Saved entries:
++++++

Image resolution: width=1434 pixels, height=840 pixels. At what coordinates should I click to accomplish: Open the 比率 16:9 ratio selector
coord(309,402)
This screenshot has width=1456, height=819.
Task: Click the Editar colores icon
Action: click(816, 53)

++++++

HOW TO COMPLETE THIS TASK: Your reply must reproduce all records above exactly.

RESPONSE TO THE EXERCISE:
Image resolution: width=1434 pixels, height=840 pixels. At what coordinates should I click to accomplish: Open the 比率 16:9 ratio selector
coord(309,402)
This screenshot has width=1456, height=819.
Task: Click the Editar colores icon
Action: click(816, 53)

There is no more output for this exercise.